Entries taken from a collection:
§ §
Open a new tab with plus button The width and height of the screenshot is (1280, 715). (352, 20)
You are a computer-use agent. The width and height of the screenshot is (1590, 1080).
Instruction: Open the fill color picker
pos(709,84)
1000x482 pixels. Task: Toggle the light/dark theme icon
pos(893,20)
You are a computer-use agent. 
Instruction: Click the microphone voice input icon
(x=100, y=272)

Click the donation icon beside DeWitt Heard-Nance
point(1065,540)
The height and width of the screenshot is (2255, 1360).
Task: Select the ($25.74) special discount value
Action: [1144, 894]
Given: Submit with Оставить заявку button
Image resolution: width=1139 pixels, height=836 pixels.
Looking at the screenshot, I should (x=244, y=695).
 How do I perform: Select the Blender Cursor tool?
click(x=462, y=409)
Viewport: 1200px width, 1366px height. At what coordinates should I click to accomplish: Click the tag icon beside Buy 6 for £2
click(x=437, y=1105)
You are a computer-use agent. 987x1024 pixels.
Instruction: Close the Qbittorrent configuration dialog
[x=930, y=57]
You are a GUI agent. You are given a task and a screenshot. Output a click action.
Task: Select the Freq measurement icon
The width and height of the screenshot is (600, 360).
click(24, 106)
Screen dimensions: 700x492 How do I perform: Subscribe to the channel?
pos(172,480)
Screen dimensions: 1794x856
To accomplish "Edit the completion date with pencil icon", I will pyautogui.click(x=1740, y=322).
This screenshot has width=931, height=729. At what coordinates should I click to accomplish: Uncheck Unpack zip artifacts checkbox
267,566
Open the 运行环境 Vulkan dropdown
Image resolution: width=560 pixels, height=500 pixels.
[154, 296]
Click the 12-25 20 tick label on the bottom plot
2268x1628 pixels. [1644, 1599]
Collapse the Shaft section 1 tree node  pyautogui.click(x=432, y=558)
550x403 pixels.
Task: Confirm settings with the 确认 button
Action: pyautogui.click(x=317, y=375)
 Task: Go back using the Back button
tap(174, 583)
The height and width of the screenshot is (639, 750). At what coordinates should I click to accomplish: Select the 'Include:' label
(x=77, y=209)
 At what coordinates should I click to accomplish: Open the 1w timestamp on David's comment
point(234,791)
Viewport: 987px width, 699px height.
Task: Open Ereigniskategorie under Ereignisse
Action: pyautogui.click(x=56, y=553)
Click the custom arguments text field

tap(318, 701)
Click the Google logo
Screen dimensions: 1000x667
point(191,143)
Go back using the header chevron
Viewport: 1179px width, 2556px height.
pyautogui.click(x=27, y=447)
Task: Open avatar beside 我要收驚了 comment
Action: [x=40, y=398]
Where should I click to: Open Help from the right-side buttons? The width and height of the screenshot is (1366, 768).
§ §
### WHAT YOU NEED TO DO
The reply must present every entry, transcribed with its exact wording.

### SOLUTION TO THIS TASK
Open a new tab with plus button The width and height of the screenshot is (1280, 715). (352, 20)
You are a computer-use agent. The width and height of the screenshot is (1590, 1080).
Instruction: Open the fill color picker
pos(709,84)
1000x482 pixels. Task: Toggle the light/dark theme icon
pos(893,20)
You are a computer-use agent. 
Instruction: Click the microphone voice input icon
(x=100, y=272)

Click the donation icon beside DeWitt Heard-Nance
point(1065,540)
The height and width of the screenshot is (2255, 1360).
Task: Select the ($25.74) special discount value
Action: [1144, 894]
Given: Submit with Оставить заявку button
Image resolution: width=1139 pixels, height=836 pixels.
Looking at the screenshot, I should (x=244, y=695).
 How do I perform: Select the Blender Cursor tool?
click(x=462, y=409)
Viewport: 1200px width, 1366px height. At what coordinates should I click to accomplish: Click the tag icon beside Buy 6 for £2
click(x=437, y=1105)
You are a computer-use agent. 987x1024 pixels.
Instruction: Close the Qbittorrent configuration dialog
[x=930, y=57]
You are a GUI agent. You are given a task and a screenshot. Output a click action.
Task: Select the Freq measurement icon
The width and height of the screenshot is (600, 360).
click(24, 106)
Screen dimensions: 700x492 How do I perform: Subscribe to the channel?
pos(172,480)
Screen dimensions: 1794x856
To accomplish "Edit the completion date with pencil icon", I will pyautogui.click(x=1740, y=322).
This screenshot has width=931, height=729. At what coordinates should I click to accomplish: Uncheck Unpack zip artifacts checkbox
267,566
Open the 运行环境 Vulkan dropdown
Image resolution: width=560 pixels, height=500 pixels.
[154, 296]
Click the 12-25 20 tick label on the bottom plot
2268x1628 pixels. [1644, 1599]
Collapse the Shaft section 1 tree node  pyautogui.click(x=432, y=558)
550x403 pixels.
Task: Confirm settings with the 确认 button
Action: pyautogui.click(x=317, y=375)
 Task: Go back using the Back button
tap(174, 583)
The height and width of the screenshot is (639, 750). At what coordinates should I click to accomplish: Select the 'Include:' label
(x=77, y=209)
 At what coordinates should I click to accomplish: Open the 1w timestamp on David's comment
point(234,791)
Viewport: 987px width, 699px height.
Task: Open Ereigniskategorie under Ereignisse
Action: pyautogui.click(x=56, y=553)
Click the custom arguments text field

tap(318, 701)
Click the Google logo
Screen dimensions: 1000x667
point(191,143)
Go back using the header chevron
Viewport: 1179px width, 2556px height.
pyautogui.click(x=27, y=447)
Task: Open avatar beside 我要收驚了 comment
Action: [x=40, y=398]
Where should I click to: Open Help from the right-side buttons? The width and height of the screenshot is (1366, 768).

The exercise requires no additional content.